Interesting Photo of the Day: Tracking the Milky Way

Filled with rich color and fine details, well-executed astrophotography never ceases to amaze us. Today’s show-stopping image courtesy of photographer Daniel Stein is no exception. But when you find out everything that went into making this shot possible, you’ll gain a whole new level of appreciation.

Milky Way pano in Adirondacks, NY by Daniel Stein. (Via Reddit. Click for larger image.)

The panorama above is actually composed of 28 tracked shots and 34 untracked shots. That’s a grand total of 62 exposures, all stitched together to create this amazing scene.

Finding a picturesque perch deep in the Adirondack Mountains of New York, Stein began working with his Nikon z6 as darkness draped the valley. To create the untracked foreground sequence,  he began making a series of 20 second exposures at f/1.8, ISO 800.

As stars began to pop into view, he used an RRS PG-01 pano-head to track their subtle movements. The series of images focusing on the sky are composed of 1 minute exposures made at f/2.2, ISO 800.

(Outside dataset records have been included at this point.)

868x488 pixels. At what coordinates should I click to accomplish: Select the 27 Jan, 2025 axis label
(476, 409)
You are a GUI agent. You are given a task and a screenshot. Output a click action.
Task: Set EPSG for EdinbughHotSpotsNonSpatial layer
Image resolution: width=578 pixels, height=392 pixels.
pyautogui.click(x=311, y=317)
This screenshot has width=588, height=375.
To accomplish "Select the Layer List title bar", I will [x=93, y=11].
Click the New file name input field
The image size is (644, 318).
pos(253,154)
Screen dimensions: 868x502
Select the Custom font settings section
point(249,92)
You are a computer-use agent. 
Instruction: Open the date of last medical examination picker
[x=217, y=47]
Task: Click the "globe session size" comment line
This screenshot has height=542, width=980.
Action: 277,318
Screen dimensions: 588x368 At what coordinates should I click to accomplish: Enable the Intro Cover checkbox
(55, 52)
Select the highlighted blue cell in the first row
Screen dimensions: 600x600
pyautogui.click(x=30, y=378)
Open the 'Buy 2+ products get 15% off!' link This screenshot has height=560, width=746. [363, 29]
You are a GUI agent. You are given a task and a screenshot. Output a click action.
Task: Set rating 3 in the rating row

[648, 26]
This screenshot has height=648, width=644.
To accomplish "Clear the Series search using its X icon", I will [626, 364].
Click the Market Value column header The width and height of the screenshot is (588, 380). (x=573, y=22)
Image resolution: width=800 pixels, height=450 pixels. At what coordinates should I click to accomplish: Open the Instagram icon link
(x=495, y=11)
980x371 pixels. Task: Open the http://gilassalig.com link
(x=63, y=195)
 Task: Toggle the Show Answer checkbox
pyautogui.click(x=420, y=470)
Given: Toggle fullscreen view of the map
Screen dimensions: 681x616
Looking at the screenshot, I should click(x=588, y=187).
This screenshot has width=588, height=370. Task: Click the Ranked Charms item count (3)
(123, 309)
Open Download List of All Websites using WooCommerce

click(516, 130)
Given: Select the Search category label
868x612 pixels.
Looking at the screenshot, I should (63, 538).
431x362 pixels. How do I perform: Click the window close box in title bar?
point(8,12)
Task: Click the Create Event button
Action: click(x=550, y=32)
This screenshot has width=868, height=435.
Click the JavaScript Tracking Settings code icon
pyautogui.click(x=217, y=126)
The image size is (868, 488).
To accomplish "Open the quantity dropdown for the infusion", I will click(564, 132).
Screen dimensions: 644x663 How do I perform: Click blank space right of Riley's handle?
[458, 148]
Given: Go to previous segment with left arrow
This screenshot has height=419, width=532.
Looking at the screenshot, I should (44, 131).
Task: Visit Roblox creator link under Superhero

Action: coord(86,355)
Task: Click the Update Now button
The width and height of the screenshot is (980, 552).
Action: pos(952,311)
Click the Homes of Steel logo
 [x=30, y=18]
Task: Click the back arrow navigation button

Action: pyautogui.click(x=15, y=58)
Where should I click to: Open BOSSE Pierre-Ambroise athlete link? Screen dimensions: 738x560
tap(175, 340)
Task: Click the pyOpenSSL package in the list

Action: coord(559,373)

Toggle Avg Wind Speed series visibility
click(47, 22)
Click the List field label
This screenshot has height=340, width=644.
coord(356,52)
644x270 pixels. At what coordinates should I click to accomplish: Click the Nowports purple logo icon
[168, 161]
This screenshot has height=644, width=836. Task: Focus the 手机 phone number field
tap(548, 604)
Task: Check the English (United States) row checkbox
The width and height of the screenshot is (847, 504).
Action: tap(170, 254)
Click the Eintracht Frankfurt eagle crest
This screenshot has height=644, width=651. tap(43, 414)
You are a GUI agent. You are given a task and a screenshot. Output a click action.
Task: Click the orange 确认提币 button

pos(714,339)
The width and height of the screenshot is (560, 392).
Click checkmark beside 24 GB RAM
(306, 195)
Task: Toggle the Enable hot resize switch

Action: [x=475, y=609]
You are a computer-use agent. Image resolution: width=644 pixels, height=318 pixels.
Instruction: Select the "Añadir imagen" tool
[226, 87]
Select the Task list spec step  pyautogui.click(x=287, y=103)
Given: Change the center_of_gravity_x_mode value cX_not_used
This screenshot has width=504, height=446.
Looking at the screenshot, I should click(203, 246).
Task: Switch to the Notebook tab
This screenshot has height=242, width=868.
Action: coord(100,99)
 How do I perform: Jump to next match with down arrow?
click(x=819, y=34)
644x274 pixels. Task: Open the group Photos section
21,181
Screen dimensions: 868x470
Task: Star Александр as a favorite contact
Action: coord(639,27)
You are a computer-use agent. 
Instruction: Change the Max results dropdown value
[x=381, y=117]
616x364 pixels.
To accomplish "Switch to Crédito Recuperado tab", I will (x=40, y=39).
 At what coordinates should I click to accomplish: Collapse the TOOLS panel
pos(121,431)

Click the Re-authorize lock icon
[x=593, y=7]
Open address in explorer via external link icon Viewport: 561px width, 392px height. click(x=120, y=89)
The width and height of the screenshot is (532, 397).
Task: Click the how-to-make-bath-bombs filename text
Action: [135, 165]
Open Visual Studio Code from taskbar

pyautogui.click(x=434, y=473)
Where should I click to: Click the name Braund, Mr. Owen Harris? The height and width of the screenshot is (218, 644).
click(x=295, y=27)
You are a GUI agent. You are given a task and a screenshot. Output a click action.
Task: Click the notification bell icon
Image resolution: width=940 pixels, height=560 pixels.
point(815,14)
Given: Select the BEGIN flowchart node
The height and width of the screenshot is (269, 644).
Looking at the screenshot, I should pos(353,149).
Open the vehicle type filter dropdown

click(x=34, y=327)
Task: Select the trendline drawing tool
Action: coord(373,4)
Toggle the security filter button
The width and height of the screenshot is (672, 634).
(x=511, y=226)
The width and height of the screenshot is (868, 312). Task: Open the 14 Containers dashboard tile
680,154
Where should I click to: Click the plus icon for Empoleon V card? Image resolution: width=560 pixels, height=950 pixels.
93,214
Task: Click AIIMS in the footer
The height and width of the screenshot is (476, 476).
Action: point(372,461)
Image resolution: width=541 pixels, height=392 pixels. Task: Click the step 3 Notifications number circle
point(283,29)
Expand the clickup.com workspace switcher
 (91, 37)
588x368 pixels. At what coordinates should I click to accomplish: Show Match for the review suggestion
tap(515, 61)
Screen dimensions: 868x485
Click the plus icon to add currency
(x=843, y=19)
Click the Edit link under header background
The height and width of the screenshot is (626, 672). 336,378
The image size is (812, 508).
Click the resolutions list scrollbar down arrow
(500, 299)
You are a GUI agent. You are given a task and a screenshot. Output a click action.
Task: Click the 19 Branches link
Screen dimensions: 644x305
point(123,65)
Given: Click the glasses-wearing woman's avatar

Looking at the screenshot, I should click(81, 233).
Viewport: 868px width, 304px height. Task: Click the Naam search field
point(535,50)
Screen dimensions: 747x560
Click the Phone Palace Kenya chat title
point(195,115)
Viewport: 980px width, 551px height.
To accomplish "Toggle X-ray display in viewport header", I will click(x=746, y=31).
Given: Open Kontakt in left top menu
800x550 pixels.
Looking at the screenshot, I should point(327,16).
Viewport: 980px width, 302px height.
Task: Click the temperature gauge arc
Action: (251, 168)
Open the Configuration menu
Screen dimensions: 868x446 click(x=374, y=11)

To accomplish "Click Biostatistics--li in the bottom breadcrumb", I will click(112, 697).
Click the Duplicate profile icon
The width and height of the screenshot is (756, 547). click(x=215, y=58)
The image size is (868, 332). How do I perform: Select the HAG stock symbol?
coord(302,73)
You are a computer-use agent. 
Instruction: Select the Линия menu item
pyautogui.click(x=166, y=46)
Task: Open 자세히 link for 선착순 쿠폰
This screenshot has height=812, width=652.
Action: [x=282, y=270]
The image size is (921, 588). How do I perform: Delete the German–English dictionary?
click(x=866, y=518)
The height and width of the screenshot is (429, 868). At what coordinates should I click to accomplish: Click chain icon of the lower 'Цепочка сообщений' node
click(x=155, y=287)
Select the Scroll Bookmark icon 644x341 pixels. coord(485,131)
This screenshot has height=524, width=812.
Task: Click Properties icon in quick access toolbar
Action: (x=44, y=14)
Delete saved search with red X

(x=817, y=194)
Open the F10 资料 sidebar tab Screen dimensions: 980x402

After some initial adjustments in Adobe Lightroom, Stein transferred his images to image stitching software PTGui. After creating separate composite images of the foreground and sky, he applied some further edits in Photoshop and Pixinsight. Finally, he merged the two, masked out any undesirable details, and added final touches to the photo.

Most of us admire astrophotography, but it’s an intimidating medium that many photographers hesitate to take on. Kudos to Daniel for making this complicated task look easy to master!